-- START OF SOURCE TEXT --
3. Jury View of Tattoo.

{¶ 21} Defendant asserts ineffective assistance of counsel in allowing, without objection, the jury to view his tattoo as its similarity to the symbol of a gang known as the Latin Kings could allow the jury to infer that Defendant is a member of such gang.

{¶ 22} As noted above, an attorney's decision as to whether or not to object at certain times during trial is presumptively considered a trial tactic or strategy. Downing at ¶ 23. Moreover, as discussed above, the tattoo was relevant to the proceedings as the similarity of his tattoo to the crown symbol of the Latin Kings, a gang of which the co-defendants were allegedly members, was offered as an explanation and/or a defense to Defendant's conduct. The tattoo was voluntarily made an issue by Defendant during police interviews. Thus, the tattoo was properly admitted, and there is no evidence before us to demonstrate that counsel's failure to object affected the outcome of Defendant's trial, especially given the volume and nature of the other evidence demonstrating Defendant's guilt beyond a reasonable doubt. See, e.g., State v. Myers, 97 Ohio St. 3d 335,2002-Ohio-6658, 780 N.E.2d 186 at ¶ 159. Defendant's charge as to failure to object to the prosecution's request for the jury to view Defendant's tattoo does not rise to the level of ineffective assistance of counsel.

4. Erroneous Jury Instruction.

{¶ 23} It is undisputed that the original jury instruction was incorrect and that defense counsel did not object to the erroneous jury instruction when given. It is also undisputed that the jury instruction was corrected and given to the jury before it rendered its verdict. A complete discussion of the actual jury instruction and its correction is set forth below in our discussion of Assignment of Error III. In the face of these undisputed facts, Defendant must demonstrate that he was prejudiced by his attorney's failure to object to the erroneous jury instruction. It is Defendant that bears the burden of proof to show that defense counsel's errors were so serious as to deprive the defendant of a fair trial. State v. Davis, 9th Dist. No. 21762, 2004-Ohio-3704 at ¶ 29, citing State v. Colon, 9th Dist. No. 20949, 2002-Ohio-3985, at ¶ 48-49, quotingStrickland at 687.
-- END OF SOURCE TEXT --
TASK BRIEF:
Please condense the paragraph of the court opinion excerpt above that begins "As noted above" into a short bulleted list that keeps its main facts.
-- START OF DATA BLOCK --
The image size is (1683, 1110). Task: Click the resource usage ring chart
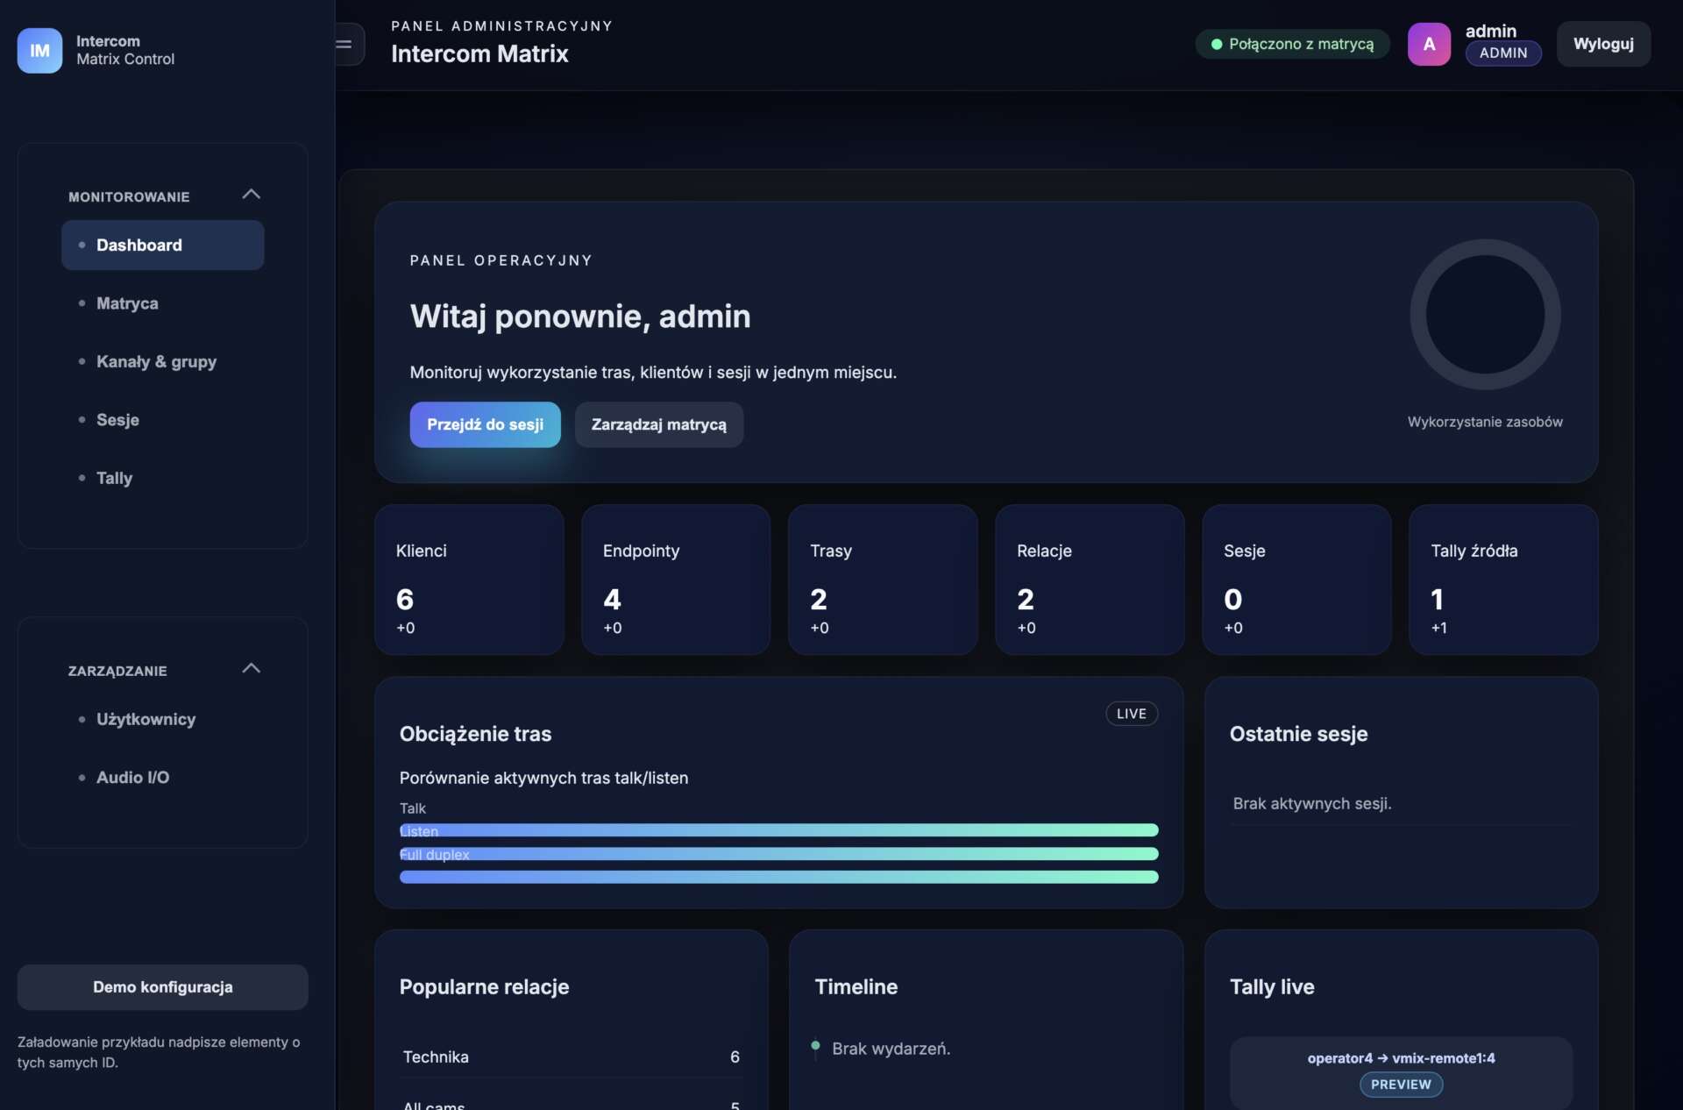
-- END OF DATA BLOCK --
WRITTEN RESPONSE:
- An attorney's decision whether to object at certain points during trial is presumed to be a trial tactic or strategy.
- The tattoo was relevant. Its similarity to the crown symbol of the Latin Kings was offered as an explanation or defense for Defendant's conduct. The co-defendants were allegedly members of that gang.
- Defendant voluntarily made the tattoo an issue during police interviews.
- The tattoo was therefore properly admitted.
- No evidence shows that counsel's failure to object affected the outcome, especially given the volume and nature of the other evidence proving Defendant's guilt beyond a reasonable doubt.
- Failing to object to the jury viewing the tattoo does not rise to ineffective assistance of counsel.